> **Consigne**
Modifiez le passage du texte fourni qui commence à "L’articulation entre procédure" et se termine à "pour insuffisance d’actif." en y remplaçant "tension" par "opposition".

Cour d’appel de Douai, le 19 juin 2025, n°23/05083

L’articulation entre procédure collective et prescription extinctive constitue une problématique récurrente du droit des entreprises en difficulté. La protection du débiteur, inhérente à cette matière, cède parfois devant les droits légitimes de certains créanciers, notamment la caution solvens. La cour d’appel de Douai, par un arrêt du 19 juin 2025, illustre cette tension en précisant les conditions de reprise des poursuites individuelles après clôture d’une liquidation judiciaire pour insuffisance d’actif.

> **Données fournies**
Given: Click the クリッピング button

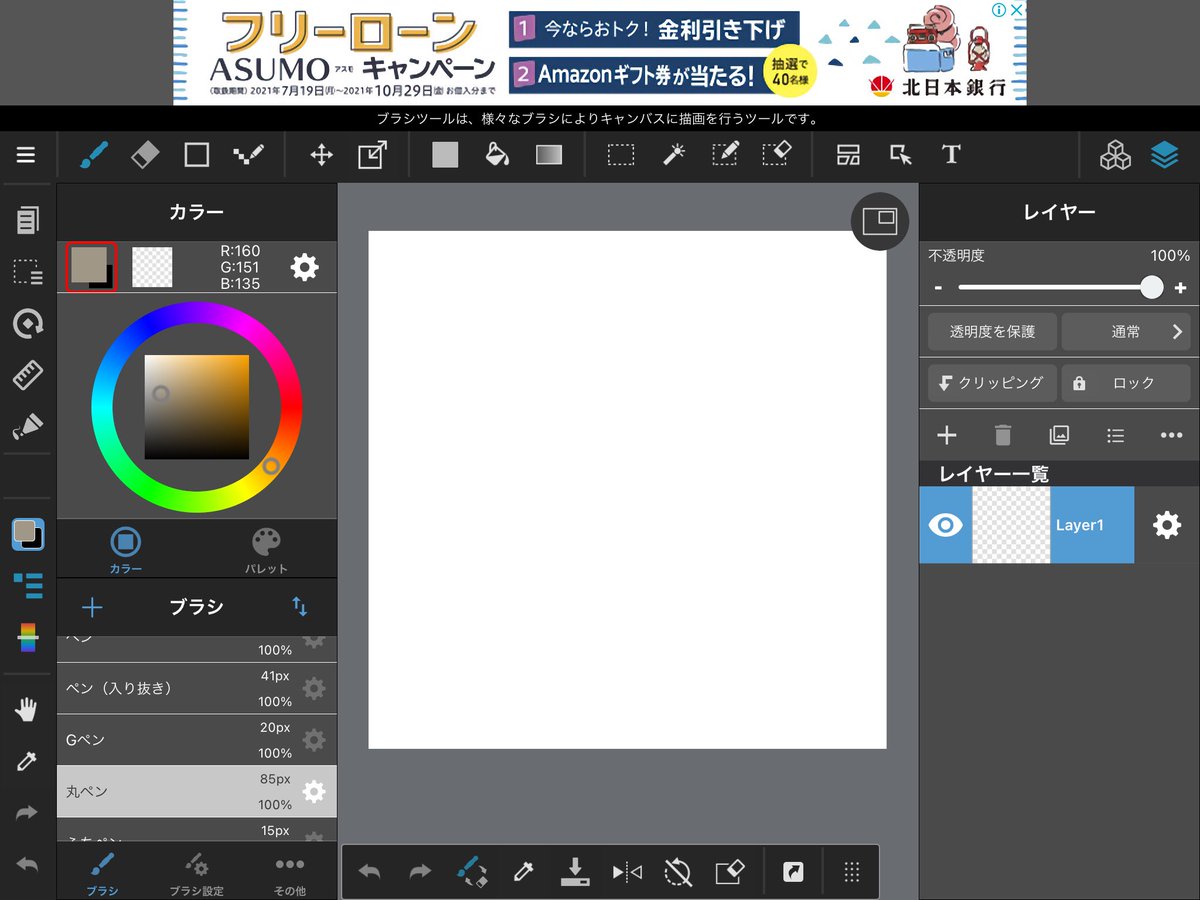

> **Réponse ci-dessous**
L’articulation entre procédure collective et prescription extinctive constitue une problématique récurrente du droit des entreprises en difficulté. La protection du débiteur, inhérente à cette matière, cède parfois devant les droits légitimes de certains créanciers, notamment la caution solvens. La cour d’appel de Douai, par un arrêt du 19 juin 2025, illustre cette opposition en précisant les conditions de reprise des poursuites individuelles après clôture d’une liquidation judiciaire pour insuffisance d’actif.